The cold air bit at my cheeks as we passed familiar storefronts—the bodega where I used to buy overpriced milk, the laundromat that always smelled like industrial detergent, the bakery with the cranky owner who made incredible muffins.

Everything was exactly as I’d forgotten it. The same, but smaller somehow. More immediate. Without a phone to distract me, I actually saw the world I was walking through.

The Y itself was a temple of eighties fitness culture.

Mirrored walls reflected women in neon spandex and leg warmers, their hair shellacked into immovable sculptures.

The aerobics room thrummed with synthesizer-heavy pop music—Jazzercise, I remembered, was still huge, and this class was basically the same thing with a different name.

Valerie, predictably, was already stationed in front of the best mirror, examining her reflection with the intensity of someone searching for signs of aging at twenty-six. Diane shot me a look and we claimed spots near the back, where the view was worse but the judgment felt less oppressive.

The workout was harder than I expected, not because I was out of shape, but because I’d forgotten what it felt like to move in a body that actually cooperated.

I could do things. Jump without my knees protesting, stretch without something pulling wrong, match the instructor’s energy without wanting to die.

At fifty, I’d traded intensity for sustainability. At twenty-three, apparently I’d had both.

After class, we showered in the communal locker room, something I’d forgotten existed, and something 2014 me would have found horrifying, and then caught the T to brunch.
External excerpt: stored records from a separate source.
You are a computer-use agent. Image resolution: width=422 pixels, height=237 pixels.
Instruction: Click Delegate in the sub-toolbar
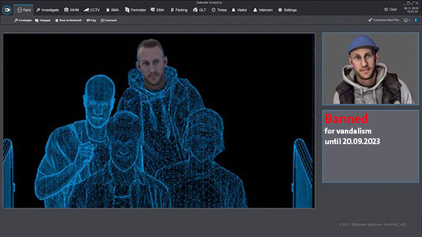pyautogui.click(x=43, y=20)
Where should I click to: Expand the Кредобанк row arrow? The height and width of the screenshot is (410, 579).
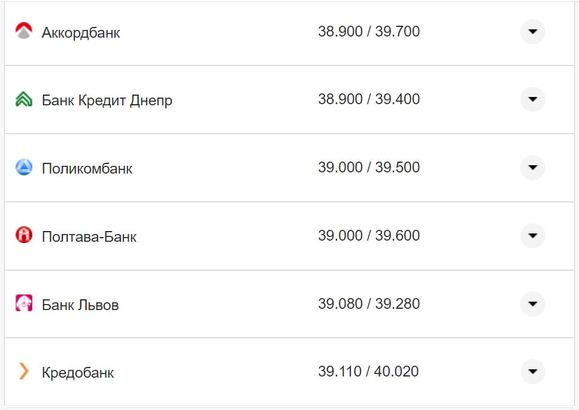[532, 372]
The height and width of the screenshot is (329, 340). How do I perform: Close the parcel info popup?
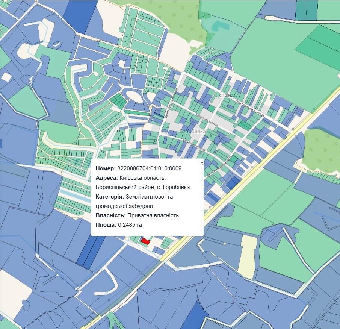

The train was crowded with Saturday shoppers, college students, and a guy playing guitar badly for change, as I stood holding the overhead rail while Diane chattered about Robbie’s dimples.

The diner was one of those places that had probably been exactly the same since 1965.

Vinyl booths, Formica counters, laminated menus advertising things like “the lumberjack special” without a trace of irony.

We slid into a booth by the window and ordered coffee and pancakes, and for a few minutes, I let myself believe this was normal.

That I was just a twenty-three-year-old having brunch with her best friend on a Saturday morning.

“So,” Diane said, pouring an alarming amount of syrup on her pancakes, “tonight. Robbie’s friend Kevin is apparently some kind of banker? Which, like, boring, but he’s supposed to be cute. And—”

She kept talking, but I’d stopped listening.

Because Jack Cavanaugh had just walked through the door.

He looked exactly as I remembered him. Tall, broad-shouldered, dark hair that needed a cut and probably always would. Blue eyes that saw everything, that had once looked at me like I was the answer to a question he was afraid to ask.

He wasn’t alone.

The woman with him was pretty in an effortless way with dark hair, an easy smile, and a camera bag slung over her shoulder. She laughed at something Jack said, and he smiled back at her, relaxed and open in a way I hadn’t seen in months before we’d ended things back in November.

They moved to a booth across the room, and the woman touched his arm casually as they sat down. Comfortable. Familiar.

Like they’d been doing this for a while.

“Maggie?” Diane’s voice came from very far away. “You look like you just saw a ghost.”

Not a ghost. Worse.

I watched Jack lean across the table to say something to the woman, watched her smile widen in response, and felt something cold settle in my stomach.

Three months, Diane had said. It had been three months since Jack and I ended, and he had apparently moved on.

Found someone who didn’t push him away. Someone who knew what she wanted and wasn’t afraid to reach for it.

So either we’d met on Valentine’s for some last ditch relationship repair dinner and failed, or the past had already changed and we’d never had the final last straw break-up over dinner?

That voice in the darkness had promised me thirteen days. A second chance.

But no one had told me I’d be competing for that chance.

Jack looked up then, as if he felt my gaze, and our eyes met across the crowded diner. Something flickered across his face. Surprise, maybe, or something more complicated, before his expression smoothed into careful neutrality.

He turned back to his companion without acknowledging me.

And I sat in that vinyl booth with my untouched pancakes and my racing heart, and wondered what the hell I’d gotten myself into.